THERE IS MORE THAN ENOUGH MONEY PEOPLE!!!
The spurious argument that there isn't enough money to fund reduced PTR in JSD being forwarded by the administration and school board is absolute nonsense. It doesn't matter how they want to spin it the bottom line is there is more than enough money available it's just not being put into the classroom. The numbers don't lie...
$90,840,641 (Total Expenditures FY2013 Per JSD Budget Document) / 4900 (JSD Estimated Total Enrollment) = $18,538.91 Per Pupil Annual Funding.
$18,538.91 Per Student / 180 Day School Year = $102.99 Funding Per Pupil Per Day.

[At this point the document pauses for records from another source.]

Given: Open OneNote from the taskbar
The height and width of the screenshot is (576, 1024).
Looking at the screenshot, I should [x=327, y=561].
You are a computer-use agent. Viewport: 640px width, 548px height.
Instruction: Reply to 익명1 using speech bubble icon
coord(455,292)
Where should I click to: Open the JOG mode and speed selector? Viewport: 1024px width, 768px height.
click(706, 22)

$102.99 Per Pupil x 26.25 (JSD Average PTR) = $2703.49 Per Classroom Per Day Funding.
$2703.49 Classroom Per Day x 180 Day School Year = $486,628 Per 26.25 Pupil Classroom Per Year Funding.
So the Juneau School Board and our Superintendent are telling us that they are incapable of providing a more acceptable PTR because of budget cuts and not enough funding. Seriously??? No SERIOUSLY! I call 100% Bull Excrement.

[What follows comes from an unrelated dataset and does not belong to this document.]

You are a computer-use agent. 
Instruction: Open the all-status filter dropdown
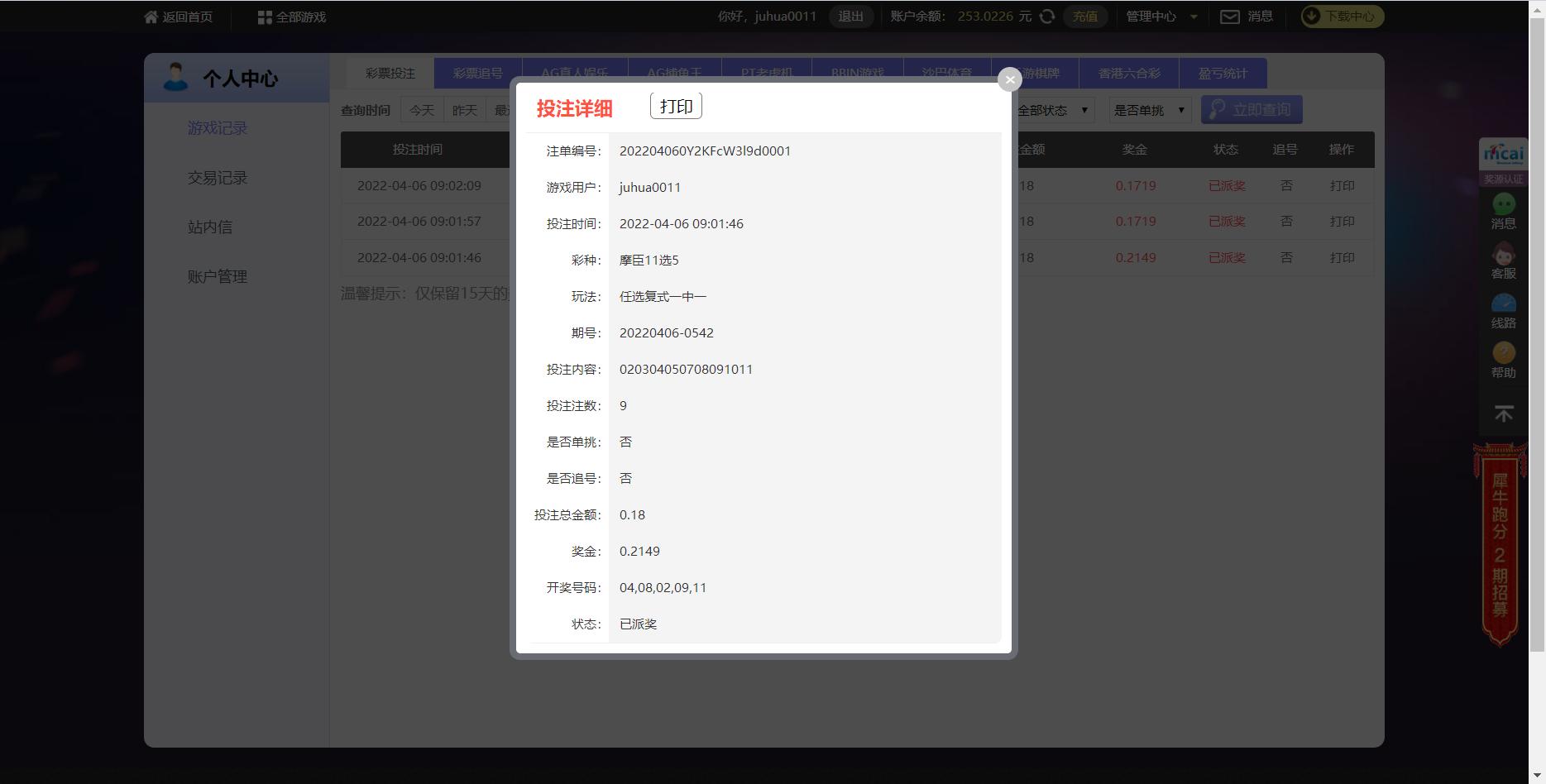(x=1054, y=110)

If they are unable to maintain and provide a first rate education for $18,538.91 dollars per year per student then CLEARLY the school district is being financially mismanaged and funds are grossly misallocated.
If a classroom of twenty six pupils cannot be taught for 180 days for $486,628 (Really? That's a half million dollars people.) then clearly the board and the administration need to be replaced with more fiscally intelligent and prudent individuals who can.
The Juneau school district doesn't have a budget problem they have a massive resource allocation problem.
http://www.juneauschools.org/uploads/0/district/administrative_services/...
http://www.juneauschools.org/district
http://www.juneauschools.org/board/policy/1312
Baloney
Education funding was INCREASED and has been every year for the last 10 or so.
Why does Anchorage meet PTR? Why does Fairbanks meet PTR? Why do other districts have enough money but we don't?
I stand corrected.
However, funding increases are put forward by the legislature and not Governor Parnell.
"The Juneau school district doesn't have a budget problem they have a massive resource allocation problem." This seems to be the truth according to the numbers in all those links. Such a sad, sorry, state of affairs.
Funny, roygbiv, you blame
Funny, roygbiv, you blame Parnell when you think he's wrong, but when the opposite is proven to be true someone else gets the credit. You are a credit to your liberal friends.